As the New York City subway system continues to deteriorate, this word is verboten by political and media elites here: Privatization.

Even the supposed friends of private enterprise, the Manhattan Institute, don’t argue for the abolition of the Metropolitan Transportation Authority (MTA), the state agency that has run the subways since the late 1960s. Some supposed friends of laissez-faire don’t accept that private transportation systems can ever effectively run the trains and make money.

Instead they argue for new forms of government funding and controls. This reminds one of the comments of Ludwig von Mises that even many of the critics of socialism sound like socialists.

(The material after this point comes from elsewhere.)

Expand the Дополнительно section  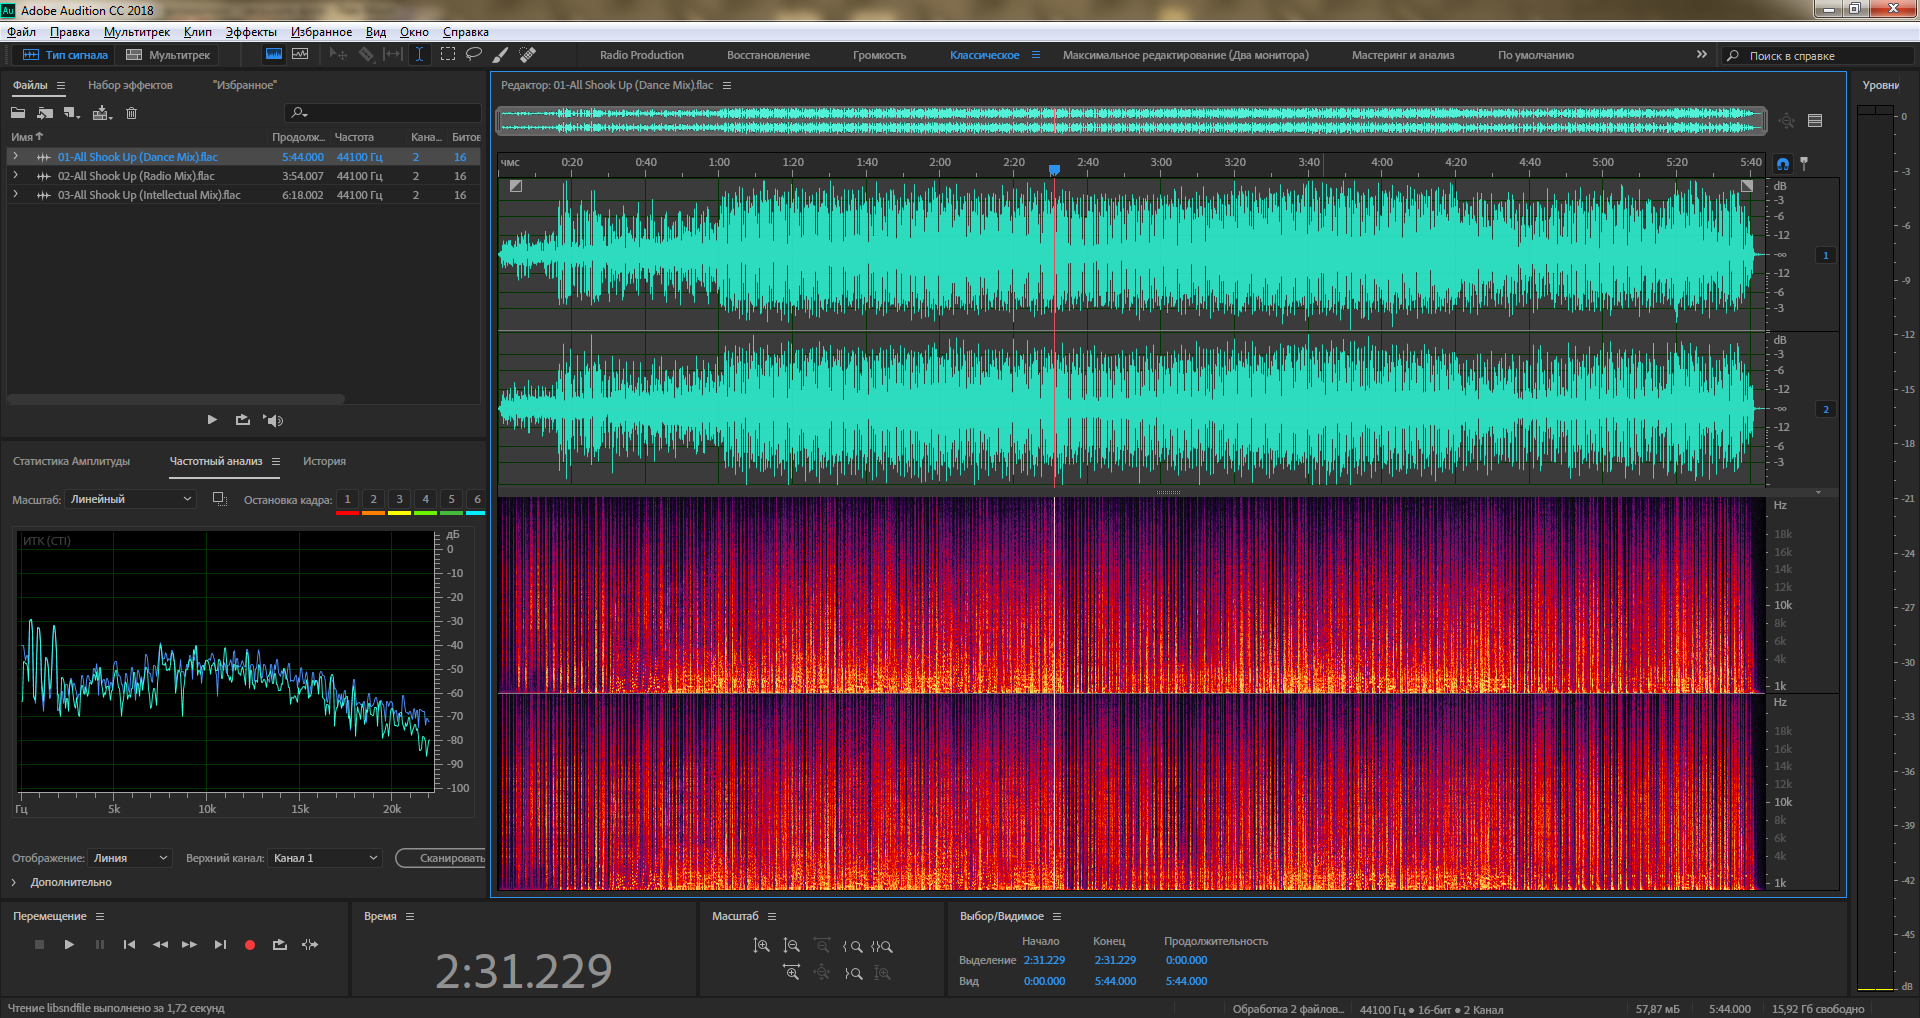coord(14,882)
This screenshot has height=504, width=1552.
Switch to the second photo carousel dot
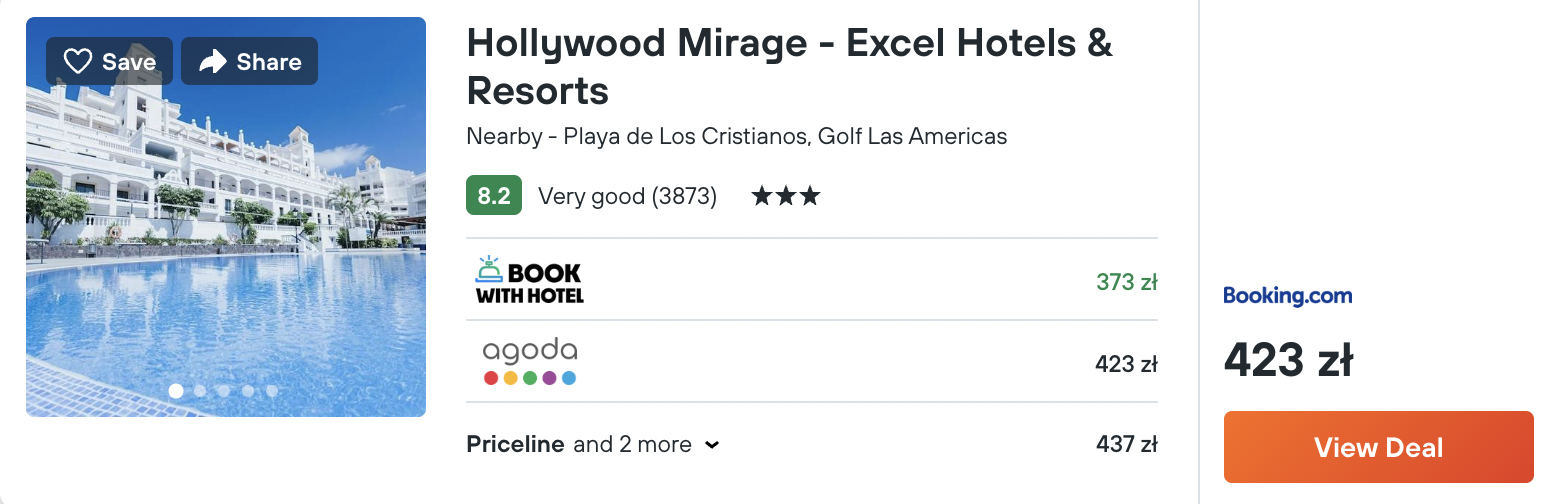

But the problem of government transportation companies is profound. It requires understanding history. Government transportation systems have been a mess, whether in New York, nationally (Amtrak) or the experiences of a state railroad in Michigan in the 19th century.

In New York, we have forgotten the history of subway system just as millions of Americans forgot that private passenger railroads once were profitable until regulated to death by the 1960s. The subways were never privately owned. But private management companies built the first lines. They were considered “an engineering marvel,” wrote Robert Caro in the book The Power Broker. People came from around the world in those first years of the subways to admire them (New Yorkers, please stop laughing).

And the IRT once made a lot of money under a city franchise. It continued making money until about the end of World War I. Then what some would call a “socialism without doctrines” started to operate

Most Americans, until recently, didn’t like the term socialism. So the way to collectivize an industry was, and is, regulating it to death. The IRT, despite repeated requests in the 1920s to raise the nickel fare, was never allowed a higher fare even though costs skyrocketed owing to World War I inflation.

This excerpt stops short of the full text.